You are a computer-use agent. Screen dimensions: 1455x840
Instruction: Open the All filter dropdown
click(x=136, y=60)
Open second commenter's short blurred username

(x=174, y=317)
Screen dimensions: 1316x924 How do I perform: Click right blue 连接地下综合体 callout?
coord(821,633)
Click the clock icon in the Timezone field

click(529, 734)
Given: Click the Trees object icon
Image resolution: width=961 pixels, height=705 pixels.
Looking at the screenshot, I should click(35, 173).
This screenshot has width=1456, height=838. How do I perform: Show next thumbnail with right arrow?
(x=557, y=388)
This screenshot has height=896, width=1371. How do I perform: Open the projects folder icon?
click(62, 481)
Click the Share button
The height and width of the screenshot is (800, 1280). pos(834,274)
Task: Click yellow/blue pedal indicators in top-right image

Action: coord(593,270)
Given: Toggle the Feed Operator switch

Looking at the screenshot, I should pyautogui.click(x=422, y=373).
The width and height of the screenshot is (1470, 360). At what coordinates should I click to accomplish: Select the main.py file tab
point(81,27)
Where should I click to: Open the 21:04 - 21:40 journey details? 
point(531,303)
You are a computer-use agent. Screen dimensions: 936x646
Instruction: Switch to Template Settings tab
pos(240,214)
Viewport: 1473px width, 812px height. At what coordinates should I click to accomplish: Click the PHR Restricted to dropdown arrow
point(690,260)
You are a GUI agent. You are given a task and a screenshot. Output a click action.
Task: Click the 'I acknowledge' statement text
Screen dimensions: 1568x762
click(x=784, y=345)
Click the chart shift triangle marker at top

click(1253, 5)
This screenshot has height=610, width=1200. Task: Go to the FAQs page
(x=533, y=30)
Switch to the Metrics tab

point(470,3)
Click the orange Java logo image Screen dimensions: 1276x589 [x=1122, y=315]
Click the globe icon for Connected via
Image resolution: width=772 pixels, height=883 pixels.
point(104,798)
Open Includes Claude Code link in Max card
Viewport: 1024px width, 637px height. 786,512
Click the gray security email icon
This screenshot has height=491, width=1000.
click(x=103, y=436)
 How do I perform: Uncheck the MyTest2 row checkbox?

Problem to work on » Scan the listing and copy every line where the string "computer" shows up.

Result for this exercise »
You are a computer-use agent. Screen dimensions: 1455x840
You are a computer-use agent. Screen dimensions: 936x646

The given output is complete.